The film budget consisted of grants from various foundations totaling US$135,000, including a Rockefeller Foundation grant bestowed in 1995. It was presented on 16 mm film and took less than two years to produce. In June 1997, Dong stated that he intended to edit the 80-minute documentary to a 30-minute version that could be shown in high schools.

==Release==
The film debuted at the 1997 Sundance Film Festival, where the original print was mangled and a replacement had to be flown in for the scheduled screening. Afterward, Dong handled distribution personally, scheduling the film for theaters in cities with a large number of murders where the victims were gay, and planning opening days for the anniversaries of those murders included in the film. It also played at other film festivals, such as the Berlin International Film Festival, the London Gay Film Festival, the 23rd Seattle International Film Festival, the 15th San Francisco International Asian American Film Festival March 6–13, the 1997 Asian American International Film Festival in New York, the 1997 Philadelphia International Gay & Lesbian Film Festival July 18–20, the 42nd Valladolid International Film Festival, October 24 - November 1, 1997 and at the 1997 Hawaii International Film Festival on November 15, 1997, alongside Dong's other works Forbidden City, USA (November 16) and Coming Out Under Fire (November 17).
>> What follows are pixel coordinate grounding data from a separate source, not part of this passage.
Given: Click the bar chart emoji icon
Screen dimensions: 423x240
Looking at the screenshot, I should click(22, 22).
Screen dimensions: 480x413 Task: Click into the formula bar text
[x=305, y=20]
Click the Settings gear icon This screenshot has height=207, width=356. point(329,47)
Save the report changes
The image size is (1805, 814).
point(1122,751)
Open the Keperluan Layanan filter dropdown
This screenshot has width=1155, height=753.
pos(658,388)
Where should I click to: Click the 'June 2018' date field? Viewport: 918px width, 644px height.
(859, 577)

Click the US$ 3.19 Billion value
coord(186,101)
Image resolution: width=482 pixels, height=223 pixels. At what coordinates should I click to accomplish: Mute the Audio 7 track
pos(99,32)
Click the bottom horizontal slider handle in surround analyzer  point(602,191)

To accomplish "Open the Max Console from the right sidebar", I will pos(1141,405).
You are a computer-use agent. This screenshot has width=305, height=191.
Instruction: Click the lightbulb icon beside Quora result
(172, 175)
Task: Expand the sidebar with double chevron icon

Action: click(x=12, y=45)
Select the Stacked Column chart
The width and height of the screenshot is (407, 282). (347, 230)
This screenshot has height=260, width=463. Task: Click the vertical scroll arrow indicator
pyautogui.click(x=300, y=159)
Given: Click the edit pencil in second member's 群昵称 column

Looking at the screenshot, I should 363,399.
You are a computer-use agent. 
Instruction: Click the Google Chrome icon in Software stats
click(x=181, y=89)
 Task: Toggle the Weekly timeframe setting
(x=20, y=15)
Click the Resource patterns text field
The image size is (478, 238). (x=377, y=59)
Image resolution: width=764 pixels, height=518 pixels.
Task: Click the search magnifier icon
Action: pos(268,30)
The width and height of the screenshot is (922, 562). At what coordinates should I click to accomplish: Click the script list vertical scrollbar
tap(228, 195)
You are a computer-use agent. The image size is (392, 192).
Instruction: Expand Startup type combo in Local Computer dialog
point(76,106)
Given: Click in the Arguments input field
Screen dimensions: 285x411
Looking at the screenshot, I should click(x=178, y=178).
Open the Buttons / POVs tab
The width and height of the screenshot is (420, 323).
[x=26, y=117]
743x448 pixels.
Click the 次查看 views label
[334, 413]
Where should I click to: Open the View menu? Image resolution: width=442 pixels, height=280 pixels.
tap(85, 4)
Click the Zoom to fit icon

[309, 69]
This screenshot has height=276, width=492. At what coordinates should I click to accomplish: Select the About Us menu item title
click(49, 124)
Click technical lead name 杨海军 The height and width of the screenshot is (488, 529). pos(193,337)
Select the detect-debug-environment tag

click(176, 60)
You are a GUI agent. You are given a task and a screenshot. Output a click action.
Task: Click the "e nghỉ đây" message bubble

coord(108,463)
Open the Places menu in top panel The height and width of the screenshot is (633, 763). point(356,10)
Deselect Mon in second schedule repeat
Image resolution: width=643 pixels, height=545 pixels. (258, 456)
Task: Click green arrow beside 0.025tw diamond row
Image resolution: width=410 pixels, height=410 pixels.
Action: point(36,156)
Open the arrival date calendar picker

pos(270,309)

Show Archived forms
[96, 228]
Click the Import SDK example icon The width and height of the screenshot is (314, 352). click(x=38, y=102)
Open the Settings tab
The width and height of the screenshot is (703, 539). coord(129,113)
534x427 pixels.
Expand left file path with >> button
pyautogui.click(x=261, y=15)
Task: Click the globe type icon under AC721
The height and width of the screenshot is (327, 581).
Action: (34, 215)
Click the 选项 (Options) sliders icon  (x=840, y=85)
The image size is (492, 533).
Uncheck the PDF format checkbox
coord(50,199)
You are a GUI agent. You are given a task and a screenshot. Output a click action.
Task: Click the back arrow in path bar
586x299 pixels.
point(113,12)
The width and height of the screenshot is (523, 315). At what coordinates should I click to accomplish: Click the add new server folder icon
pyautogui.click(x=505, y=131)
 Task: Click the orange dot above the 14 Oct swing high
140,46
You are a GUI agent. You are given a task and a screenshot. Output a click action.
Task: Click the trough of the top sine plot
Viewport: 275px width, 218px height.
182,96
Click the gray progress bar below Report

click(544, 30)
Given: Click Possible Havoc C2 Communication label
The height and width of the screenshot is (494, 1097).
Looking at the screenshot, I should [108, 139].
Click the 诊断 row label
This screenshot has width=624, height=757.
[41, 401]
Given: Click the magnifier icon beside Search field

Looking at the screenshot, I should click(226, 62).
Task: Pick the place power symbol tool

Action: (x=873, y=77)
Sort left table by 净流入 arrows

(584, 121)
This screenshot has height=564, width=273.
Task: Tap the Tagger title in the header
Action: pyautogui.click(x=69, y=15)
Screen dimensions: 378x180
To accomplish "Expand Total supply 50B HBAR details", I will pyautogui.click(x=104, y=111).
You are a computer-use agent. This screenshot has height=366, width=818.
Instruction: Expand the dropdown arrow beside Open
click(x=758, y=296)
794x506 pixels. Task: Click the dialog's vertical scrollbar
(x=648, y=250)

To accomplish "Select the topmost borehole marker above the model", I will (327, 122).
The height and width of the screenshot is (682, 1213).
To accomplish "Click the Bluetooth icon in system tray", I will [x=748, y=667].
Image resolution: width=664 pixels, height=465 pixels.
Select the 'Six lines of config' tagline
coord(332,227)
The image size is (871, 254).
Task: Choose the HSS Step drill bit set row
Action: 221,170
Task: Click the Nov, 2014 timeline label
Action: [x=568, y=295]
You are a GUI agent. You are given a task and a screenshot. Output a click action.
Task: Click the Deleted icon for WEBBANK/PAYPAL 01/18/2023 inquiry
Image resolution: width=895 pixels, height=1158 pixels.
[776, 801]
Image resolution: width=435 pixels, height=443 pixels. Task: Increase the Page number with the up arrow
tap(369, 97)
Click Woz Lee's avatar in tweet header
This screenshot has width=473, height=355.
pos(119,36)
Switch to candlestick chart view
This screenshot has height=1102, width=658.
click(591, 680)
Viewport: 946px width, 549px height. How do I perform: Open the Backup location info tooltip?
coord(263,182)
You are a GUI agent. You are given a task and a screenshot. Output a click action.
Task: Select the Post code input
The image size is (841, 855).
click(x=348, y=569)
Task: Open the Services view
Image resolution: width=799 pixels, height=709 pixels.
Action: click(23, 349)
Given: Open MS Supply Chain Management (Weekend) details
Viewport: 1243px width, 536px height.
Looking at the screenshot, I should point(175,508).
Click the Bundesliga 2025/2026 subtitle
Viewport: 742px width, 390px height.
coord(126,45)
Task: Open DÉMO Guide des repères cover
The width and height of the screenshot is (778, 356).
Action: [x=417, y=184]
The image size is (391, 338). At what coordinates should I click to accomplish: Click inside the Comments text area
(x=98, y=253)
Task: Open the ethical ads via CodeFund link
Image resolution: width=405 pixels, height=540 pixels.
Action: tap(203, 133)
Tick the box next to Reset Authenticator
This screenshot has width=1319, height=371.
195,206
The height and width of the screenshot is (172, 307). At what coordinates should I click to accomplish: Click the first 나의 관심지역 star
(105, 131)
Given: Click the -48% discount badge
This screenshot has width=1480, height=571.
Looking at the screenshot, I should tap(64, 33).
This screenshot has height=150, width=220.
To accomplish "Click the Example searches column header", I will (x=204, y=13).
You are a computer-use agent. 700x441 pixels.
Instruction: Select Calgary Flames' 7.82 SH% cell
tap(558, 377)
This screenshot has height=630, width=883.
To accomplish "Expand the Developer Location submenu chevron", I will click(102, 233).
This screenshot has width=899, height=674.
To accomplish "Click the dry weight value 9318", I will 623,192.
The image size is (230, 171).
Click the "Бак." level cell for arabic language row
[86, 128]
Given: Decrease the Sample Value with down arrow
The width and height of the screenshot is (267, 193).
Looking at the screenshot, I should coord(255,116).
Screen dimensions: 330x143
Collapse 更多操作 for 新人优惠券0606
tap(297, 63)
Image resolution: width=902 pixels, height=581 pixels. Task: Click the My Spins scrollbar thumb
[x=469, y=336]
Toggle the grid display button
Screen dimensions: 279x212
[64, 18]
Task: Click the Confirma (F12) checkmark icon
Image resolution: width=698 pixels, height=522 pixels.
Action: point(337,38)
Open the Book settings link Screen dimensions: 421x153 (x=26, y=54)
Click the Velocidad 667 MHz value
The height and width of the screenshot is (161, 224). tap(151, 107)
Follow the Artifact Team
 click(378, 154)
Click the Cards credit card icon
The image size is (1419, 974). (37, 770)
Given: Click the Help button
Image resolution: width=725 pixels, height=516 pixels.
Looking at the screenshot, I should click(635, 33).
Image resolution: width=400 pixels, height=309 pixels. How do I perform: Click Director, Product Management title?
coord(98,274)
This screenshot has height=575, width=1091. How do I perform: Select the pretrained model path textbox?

Johnson got his own screening of the film, which Dong recorded and discussed at an April 17, 1998 screening in Minneapolis. Johnson praised the film for pointing out the ignorance prevalent in U.S. society, and for its accuracy. Johnson criticized the fact that he appears "emotionally distant" in the film, but admitted to having affected that facade intentionally. Johnson also commented on the similarities between the fact that the crimes portrayed in the film are committed in darkness and society's judgments that force gay people to hide.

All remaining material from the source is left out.